## [About this exercise]
Here you must reproduce each line of the data exactly.

════════

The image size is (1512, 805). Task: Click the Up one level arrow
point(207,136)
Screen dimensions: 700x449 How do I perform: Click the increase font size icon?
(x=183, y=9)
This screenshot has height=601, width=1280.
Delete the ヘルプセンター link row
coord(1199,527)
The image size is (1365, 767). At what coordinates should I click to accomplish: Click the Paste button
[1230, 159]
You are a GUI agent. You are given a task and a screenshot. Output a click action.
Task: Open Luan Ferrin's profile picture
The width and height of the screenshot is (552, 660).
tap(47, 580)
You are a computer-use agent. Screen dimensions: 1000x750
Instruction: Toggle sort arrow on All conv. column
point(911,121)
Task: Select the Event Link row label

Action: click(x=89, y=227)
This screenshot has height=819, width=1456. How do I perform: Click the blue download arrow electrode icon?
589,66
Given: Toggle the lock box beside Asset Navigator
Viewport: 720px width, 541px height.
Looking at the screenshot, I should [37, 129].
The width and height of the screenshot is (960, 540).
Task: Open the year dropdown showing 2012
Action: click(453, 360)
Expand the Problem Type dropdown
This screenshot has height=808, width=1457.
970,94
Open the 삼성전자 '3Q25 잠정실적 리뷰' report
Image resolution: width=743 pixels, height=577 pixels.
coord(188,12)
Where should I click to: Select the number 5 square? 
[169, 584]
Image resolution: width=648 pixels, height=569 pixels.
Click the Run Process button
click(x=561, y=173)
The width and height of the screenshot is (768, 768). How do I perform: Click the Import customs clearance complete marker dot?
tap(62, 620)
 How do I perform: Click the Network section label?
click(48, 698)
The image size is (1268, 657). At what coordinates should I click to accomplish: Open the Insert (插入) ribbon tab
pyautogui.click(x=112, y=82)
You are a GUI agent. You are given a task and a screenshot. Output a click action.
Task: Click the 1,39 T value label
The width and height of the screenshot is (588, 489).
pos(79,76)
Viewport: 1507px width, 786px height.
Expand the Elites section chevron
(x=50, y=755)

════════

## [Worked solution]
The image size is (1512, 805). Task: Click the Up one level arrow
point(207,136)
Screen dimensions: 700x449 How do I perform: Click the increase font size icon?
(x=183, y=9)
This screenshot has height=601, width=1280.
Delete the ヘルプセンター link row
coord(1199,527)
The image size is (1365, 767). At what coordinates should I click to accomplish: Click the Paste button
[1230, 159]
You are a GUI agent. You are given a task and a screenshot. Output a click action.
Task: Open Luan Ferrin's profile picture
The width and height of the screenshot is (552, 660).
tap(47, 580)
You are a computer-use agent. Screen dimensions: 1000x750
Instruction: Toggle sort arrow on All conv. column
point(911,121)
Task: Select the Event Link row label

Action: click(x=89, y=227)
This screenshot has height=819, width=1456. How do I perform: Click the blue download arrow electrode icon?
589,66
Given: Toggle the lock box beside Asset Navigator
Viewport: 720px width, 541px height.
Looking at the screenshot, I should [37, 129].
The width and height of the screenshot is (960, 540).
Task: Open the year dropdown showing 2012
Action: click(453, 360)
Expand the Problem Type dropdown
This screenshot has height=808, width=1457.
970,94
Open the 삼성전자 '3Q25 잠정실적 리뷰' report
Image resolution: width=743 pixels, height=577 pixels.
coord(188,12)
Where should I click to: Select the number 5 square? 
[169, 584]
Image resolution: width=648 pixels, height=569 pixels.
Click the Run Process button
click(x=561, y=173)
The width and height of the screenshot is (768, 768). How do I perform: Click the Import customs clearance complete marker dot?
tap(62, 620)
 How do I perform: Click the Network section label?
click(48, 698)
The image size is (1268, 657). At what coordinates should I click to accomplish: Open the Insert (插入) ribbon tab
pyautogui.click(x=112, y=82)
You are a GUI agent. You are given a task and a screenshot. Output a click action.
Task: Click the 1,39 T value label
The width and height of the screenshot is (588, 489).
pos(79,76)
Viewport: 1507px width, 786px height.
Expand the Elites section chevron
(x=50, y=755)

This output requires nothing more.